For any $x\in\mathbb{R}$, the series $$ \sum_{n\geq 1}\tfrac{1}{n}\,\sin\left(\tfrac{x}{n}\right) $$ is trivially absolutely convergent. It defines a function $f(x)$ and I would like to show that $f(x)$ is unbounded over $\mathbb{R}$. Here there are my thoughts/attempts:
- $$(\mathcal{L} f)(s) = \sum_{n\geq 1}\frac{1}{1+n^2 s^2} = \frac{-s+\pi\coth\frac{\pi}{s}}{2s}=\sum_{m\geq 1}\frac{(-1)^{m+1}\,\zeta(2m)}{s^{2m}}$$ is a function with no secrets. It behaves like $\frac{\pi}{2s}$ in a right neighbourhood of the origin, like $\frac{\pi^2}{6s^2}$ in a left neighbourhood of $+\infty$. The origin is an essential singularity and there are simple poles at each $s$ of the form $\pm\frac{i}{m}$ with $m\in\mathbb{N}^+$. These facts do not seem to rule out the possibility that $f$ is bounded;
- For any $N\in\mathbb{N}^+$ there clearly is some $x\ll e^N$ such that $\sin(x),\sin\left(\frac{x}{2}\right),\ldots,\sin\left(\frac{x}{N}\right)$ are all positive and large enough, making a partial sum of $ \sum_{n\geq 1}\tfrac{1}{n}\,\sin\left(\tfrac{x}{n}\right) $ pretty close to $C\log N$. On the other hand I do not see an effective way for controlling $ \sum_{n>N}\tfrac{1}{n}\,\sin\left(\tfrac{x}{n}\right) $ - maybe by summation by parts, by exploiting the bounded-ness of the sine integral function?

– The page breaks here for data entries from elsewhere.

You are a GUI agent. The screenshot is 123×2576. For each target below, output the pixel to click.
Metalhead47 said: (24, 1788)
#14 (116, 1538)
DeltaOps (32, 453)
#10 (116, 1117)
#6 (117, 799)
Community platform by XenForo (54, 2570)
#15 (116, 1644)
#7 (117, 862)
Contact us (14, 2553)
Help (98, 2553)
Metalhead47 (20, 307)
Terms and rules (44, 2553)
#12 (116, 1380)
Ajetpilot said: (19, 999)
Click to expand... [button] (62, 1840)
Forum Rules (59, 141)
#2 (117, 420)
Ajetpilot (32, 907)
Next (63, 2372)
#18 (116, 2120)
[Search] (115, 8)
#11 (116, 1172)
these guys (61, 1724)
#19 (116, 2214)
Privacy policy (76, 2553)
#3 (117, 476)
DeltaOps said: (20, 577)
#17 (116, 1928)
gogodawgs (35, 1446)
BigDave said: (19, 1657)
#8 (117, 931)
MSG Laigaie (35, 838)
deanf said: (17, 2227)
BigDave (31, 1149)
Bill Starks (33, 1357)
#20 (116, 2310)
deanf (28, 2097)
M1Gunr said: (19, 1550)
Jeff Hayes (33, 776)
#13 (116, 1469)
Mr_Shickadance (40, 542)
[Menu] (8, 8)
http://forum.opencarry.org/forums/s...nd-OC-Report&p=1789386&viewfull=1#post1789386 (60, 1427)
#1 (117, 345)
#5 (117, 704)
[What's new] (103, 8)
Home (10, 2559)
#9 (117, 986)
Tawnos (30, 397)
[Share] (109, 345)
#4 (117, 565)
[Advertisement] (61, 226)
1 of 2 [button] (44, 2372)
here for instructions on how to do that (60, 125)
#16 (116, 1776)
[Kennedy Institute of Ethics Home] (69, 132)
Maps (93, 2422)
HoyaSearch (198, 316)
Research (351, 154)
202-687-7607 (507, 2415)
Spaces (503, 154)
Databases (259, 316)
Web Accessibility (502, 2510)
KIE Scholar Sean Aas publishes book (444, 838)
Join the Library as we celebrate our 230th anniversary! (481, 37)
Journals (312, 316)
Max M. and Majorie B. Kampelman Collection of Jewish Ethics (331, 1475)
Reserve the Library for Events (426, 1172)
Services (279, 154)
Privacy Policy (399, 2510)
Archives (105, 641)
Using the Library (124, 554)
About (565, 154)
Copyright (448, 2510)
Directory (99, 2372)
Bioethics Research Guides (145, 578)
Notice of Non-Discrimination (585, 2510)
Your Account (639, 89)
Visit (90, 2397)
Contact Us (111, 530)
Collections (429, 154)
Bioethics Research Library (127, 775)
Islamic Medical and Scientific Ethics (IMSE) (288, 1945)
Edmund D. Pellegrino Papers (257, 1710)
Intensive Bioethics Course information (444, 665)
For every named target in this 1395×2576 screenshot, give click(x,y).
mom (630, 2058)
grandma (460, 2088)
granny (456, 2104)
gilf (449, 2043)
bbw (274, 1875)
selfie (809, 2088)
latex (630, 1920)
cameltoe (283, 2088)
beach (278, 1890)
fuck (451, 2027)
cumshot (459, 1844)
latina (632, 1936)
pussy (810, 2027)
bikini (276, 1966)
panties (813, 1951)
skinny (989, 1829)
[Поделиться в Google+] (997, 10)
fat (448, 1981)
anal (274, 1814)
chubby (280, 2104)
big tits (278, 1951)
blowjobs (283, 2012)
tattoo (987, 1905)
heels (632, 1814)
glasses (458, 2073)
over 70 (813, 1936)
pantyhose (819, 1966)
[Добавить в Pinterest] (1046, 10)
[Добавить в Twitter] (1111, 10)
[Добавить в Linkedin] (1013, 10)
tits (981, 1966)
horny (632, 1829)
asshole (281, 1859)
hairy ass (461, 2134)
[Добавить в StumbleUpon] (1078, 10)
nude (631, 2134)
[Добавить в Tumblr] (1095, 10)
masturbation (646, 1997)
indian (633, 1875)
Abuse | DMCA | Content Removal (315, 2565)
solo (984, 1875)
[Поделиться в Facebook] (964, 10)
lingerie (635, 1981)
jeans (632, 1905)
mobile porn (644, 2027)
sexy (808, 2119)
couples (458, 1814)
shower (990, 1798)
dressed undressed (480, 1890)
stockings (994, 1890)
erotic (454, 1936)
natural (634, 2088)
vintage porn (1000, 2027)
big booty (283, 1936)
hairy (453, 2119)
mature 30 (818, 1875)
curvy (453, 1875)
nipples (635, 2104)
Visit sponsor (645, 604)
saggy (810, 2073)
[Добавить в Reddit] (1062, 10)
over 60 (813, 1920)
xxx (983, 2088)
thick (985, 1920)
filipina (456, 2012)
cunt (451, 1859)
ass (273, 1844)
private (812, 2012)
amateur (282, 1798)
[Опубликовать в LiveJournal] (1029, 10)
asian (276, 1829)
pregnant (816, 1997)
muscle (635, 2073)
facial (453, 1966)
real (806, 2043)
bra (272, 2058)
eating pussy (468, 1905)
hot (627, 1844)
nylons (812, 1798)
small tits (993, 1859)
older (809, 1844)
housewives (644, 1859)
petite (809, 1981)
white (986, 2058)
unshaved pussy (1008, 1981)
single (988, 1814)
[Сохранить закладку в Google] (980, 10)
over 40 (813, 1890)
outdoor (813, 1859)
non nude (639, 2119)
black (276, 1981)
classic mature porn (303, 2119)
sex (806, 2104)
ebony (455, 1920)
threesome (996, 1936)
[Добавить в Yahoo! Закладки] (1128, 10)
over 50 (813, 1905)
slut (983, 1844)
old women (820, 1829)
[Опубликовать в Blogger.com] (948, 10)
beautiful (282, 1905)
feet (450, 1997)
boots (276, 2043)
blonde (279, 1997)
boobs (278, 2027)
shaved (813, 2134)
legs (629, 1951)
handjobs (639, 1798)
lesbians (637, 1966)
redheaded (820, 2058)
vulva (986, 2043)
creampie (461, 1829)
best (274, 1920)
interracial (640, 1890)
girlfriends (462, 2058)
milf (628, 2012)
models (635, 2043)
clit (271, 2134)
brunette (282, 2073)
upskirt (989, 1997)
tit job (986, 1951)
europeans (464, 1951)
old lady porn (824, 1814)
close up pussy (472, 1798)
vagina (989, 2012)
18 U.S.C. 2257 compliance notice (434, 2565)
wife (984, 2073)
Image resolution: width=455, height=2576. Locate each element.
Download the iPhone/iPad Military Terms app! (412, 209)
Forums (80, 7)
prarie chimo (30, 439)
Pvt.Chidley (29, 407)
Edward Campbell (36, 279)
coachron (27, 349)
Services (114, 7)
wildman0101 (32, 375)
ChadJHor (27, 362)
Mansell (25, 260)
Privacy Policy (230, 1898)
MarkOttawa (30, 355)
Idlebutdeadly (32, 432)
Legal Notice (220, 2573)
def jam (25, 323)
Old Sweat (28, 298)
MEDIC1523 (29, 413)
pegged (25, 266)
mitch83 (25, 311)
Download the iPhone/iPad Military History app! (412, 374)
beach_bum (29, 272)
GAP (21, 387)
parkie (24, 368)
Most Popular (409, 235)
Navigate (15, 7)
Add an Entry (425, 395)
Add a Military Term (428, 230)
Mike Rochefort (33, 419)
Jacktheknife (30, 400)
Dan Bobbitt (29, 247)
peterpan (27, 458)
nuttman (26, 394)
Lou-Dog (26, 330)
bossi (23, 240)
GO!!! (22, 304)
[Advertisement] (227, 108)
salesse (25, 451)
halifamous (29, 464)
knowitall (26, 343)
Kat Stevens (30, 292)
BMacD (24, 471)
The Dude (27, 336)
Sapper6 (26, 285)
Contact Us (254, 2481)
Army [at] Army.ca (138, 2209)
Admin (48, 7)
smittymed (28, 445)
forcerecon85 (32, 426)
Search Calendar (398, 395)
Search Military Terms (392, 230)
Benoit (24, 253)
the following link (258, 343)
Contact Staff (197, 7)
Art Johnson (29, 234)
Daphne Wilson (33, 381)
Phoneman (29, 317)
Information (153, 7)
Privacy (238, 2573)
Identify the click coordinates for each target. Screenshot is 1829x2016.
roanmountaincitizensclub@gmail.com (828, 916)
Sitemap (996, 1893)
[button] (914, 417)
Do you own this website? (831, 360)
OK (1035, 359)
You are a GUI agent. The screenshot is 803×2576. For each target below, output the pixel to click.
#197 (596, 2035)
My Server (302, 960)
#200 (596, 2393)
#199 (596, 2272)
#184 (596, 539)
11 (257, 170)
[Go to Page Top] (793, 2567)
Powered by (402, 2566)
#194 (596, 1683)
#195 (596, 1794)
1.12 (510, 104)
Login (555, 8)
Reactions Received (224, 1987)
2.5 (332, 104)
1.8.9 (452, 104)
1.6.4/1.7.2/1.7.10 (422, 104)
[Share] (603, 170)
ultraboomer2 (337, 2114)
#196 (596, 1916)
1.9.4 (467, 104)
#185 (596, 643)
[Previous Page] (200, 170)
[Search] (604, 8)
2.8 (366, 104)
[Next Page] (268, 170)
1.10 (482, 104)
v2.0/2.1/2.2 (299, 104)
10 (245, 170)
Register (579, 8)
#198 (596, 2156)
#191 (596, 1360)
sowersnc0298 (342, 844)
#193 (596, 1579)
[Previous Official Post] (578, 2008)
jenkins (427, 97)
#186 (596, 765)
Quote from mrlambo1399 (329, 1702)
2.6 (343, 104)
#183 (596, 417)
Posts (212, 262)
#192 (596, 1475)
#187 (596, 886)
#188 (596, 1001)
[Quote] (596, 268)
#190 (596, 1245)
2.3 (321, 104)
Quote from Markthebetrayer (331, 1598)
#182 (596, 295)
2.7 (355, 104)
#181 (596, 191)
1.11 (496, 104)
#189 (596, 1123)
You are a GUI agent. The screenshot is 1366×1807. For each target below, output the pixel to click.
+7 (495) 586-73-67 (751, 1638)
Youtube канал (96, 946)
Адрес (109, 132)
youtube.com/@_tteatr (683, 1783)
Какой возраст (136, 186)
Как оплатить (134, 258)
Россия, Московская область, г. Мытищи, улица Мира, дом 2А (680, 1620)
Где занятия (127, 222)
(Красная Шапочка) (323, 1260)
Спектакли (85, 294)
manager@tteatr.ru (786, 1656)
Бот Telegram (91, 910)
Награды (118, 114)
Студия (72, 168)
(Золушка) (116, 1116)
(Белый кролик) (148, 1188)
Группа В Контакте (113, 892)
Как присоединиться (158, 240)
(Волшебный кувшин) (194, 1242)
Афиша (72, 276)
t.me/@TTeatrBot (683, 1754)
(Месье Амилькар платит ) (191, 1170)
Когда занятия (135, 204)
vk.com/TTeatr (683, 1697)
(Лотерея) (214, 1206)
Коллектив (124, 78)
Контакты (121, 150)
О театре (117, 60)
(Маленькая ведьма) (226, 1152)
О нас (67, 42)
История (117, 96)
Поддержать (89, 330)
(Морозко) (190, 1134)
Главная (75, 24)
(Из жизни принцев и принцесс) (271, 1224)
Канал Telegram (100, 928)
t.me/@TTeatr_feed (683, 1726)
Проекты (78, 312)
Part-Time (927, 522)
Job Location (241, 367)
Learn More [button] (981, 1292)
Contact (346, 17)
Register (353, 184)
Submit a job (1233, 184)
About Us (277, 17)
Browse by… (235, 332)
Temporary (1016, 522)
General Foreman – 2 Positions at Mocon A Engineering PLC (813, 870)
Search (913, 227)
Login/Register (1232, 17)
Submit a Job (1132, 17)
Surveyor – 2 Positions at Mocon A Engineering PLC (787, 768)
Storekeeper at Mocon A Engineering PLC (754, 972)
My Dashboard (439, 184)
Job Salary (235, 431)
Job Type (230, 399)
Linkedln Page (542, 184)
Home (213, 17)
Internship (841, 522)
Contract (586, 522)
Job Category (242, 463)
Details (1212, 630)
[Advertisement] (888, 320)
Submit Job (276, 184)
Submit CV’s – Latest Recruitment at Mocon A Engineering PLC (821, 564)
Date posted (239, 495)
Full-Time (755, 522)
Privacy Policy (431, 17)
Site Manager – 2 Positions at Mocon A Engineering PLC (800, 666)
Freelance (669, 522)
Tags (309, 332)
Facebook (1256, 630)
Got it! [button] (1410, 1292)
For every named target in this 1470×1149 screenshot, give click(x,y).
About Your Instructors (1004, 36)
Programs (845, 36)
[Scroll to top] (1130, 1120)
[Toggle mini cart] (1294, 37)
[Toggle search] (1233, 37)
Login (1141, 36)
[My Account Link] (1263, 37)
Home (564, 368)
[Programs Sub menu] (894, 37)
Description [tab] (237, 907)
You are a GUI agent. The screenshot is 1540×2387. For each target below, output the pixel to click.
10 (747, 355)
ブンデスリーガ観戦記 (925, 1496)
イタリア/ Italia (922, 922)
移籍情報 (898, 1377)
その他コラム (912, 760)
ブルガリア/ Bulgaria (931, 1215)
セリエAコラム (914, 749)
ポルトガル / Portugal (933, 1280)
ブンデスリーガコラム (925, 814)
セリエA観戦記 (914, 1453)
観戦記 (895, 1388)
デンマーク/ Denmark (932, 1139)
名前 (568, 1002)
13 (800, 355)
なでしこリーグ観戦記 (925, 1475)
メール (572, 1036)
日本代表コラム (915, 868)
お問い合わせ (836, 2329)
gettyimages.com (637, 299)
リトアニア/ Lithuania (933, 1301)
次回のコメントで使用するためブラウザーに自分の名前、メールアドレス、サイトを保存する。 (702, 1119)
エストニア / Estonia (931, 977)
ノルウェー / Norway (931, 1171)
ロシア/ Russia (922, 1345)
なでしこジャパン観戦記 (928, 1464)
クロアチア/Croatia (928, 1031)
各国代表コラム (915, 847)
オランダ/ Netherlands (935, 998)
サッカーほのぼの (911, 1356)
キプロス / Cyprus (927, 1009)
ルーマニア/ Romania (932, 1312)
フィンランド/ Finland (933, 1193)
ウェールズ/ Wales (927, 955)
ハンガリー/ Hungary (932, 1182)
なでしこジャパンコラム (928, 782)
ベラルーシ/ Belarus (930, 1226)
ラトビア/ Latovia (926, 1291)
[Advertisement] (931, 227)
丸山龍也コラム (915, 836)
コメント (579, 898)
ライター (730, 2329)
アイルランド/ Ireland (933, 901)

- Some probabilistic argument might be effective. For any $n\geq 3$ we may define $E_n$ as the set of $x\in\mathbb{R}^+$ such that $\sin\left(\frac{x}{n}\right)\geq \frac{1}{\log n}$. The density of any $E_n$ in $\mathbb{R}^+$ is close to $\frac{1}{2}$, so by a Borel-Cantellish argument it looks reasonable that the set of points such that $|f(x)|\geq \frac{\log x}{100}$ is unbounded, but how to make it really rigorous?
- To compute $\lim_{x\to x_0}f(x)$ through convolutions with approximate identities seems doable but not really appealing.
[Edit: according to https://math.stackexchange.com/q/182491 Hardy and Littlewood originally showed that this function was unbounded]
A probabilistic argument on the head $\sum_{n\leq N}\tfrac1n\sin(x/n)$ shows that it must take a $O(1)$ value in any interval of length $\Omega(N).$ The tail $\sum_{n>N}\tfrac1n\sin(x/n)$ is $O(1/N)$-Lipschitz so varies by $O(1)$ over this interval. So if the head is unbounded above but $f$ is bounded above, then $f$ is unbounded below.
This doesn't rule out the possibility that $f$ is bounded above or below as $x\to+\infty,$ though it must be unbounded above and below on $\mathbb R$ by oddness.
In more detail: define
$$f_{\leq N}(x)=\sum_{n\leq N}\frac1n\sin\left(\frac xn\right),$$ $$f_{> N}(x)=\sum_{n> N}\frac1n\sin\left(\frac xn\right).$$
For any $x,$ $$\frac1{2N}\int_{x-N}^{x+N}f_{\leq N}(t)dt=\frac1{2N}\sum_{n\leq N}\left[-\cos\left(\frac tn\right)\right]_{x-N}^{x+N}\leq 1.$$ So there is some $t\in[x-N,x+N]$ with $\sum_{n\leq N}\frac1n\sin\left(\frac tn\right)\leq 1.$ To bound the Lipschitz constant of the tail we compute $$\left|\frac{d}{dx}f_{>N}(x)\right|=\left|\sum_{n>N}\frac1{n^2}\cos\left(\frac xn\right)\right|\leq 1/N.$$
Assume $x$ satisfies $f_{\geq N}(x)\geq C\log N$ and $f(x)\leq\tfrac 12C\log N.$ Then $f_{>N}(x)\leq -\tfrac 12C\log N.$ We showed there is a $t\in[x-N,x+N]$ with $f_{\leq N}(t)\leq 1,$ and the Lipschitz bound gives $f_{>N}(t)\leq 1-\tfrac 12C\log N.$ So $f(t)\leq 2-\tfrac 12C\log N$ which is unbounded below.